Cashmaster International is a manufacturer of money counting machines based in Dalgety Bay, Scotland. The company makes machines that count cash by weight, an alternative to counting cash manually or using a traditional friction based banknote counter.

==History==
The company was founded in 1977 as a provider of bespoke electronic equipment using core microprocessor applications. In 1987 Cashmaster International was formed, providing count by weight machines. The company introduced a modern production facility in 2007.

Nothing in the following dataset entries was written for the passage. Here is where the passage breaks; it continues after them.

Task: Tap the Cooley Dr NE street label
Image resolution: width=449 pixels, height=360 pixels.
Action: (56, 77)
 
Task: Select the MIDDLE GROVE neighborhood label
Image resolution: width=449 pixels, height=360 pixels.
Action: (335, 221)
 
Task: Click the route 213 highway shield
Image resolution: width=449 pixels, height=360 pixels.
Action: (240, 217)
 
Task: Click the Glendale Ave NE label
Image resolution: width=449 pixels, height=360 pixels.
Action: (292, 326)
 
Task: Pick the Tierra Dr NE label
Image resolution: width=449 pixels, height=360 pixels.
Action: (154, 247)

==Cashmaster device on the BBC==
Noel's House Party was a popular BBC television show in the 1990s which featured a competition called Grab-A-Grand in which a celebrity would grab as much money as possible in a minute from a clear booth pumped with air and filled with notes. At the end of the minute the money had to be counted quickly and it was a bespoke Cashmaster machine which was used on stage to do this.

==Present company==
Cashmaster currently has offices in the UK, Germany, Hong Kong, and the US. Their Head Office and manufacturing plant are in Dalgety Bay, Scotland. They currently have clients in over 50 countries.

Cashmaster has been noted in the press for working with HMV.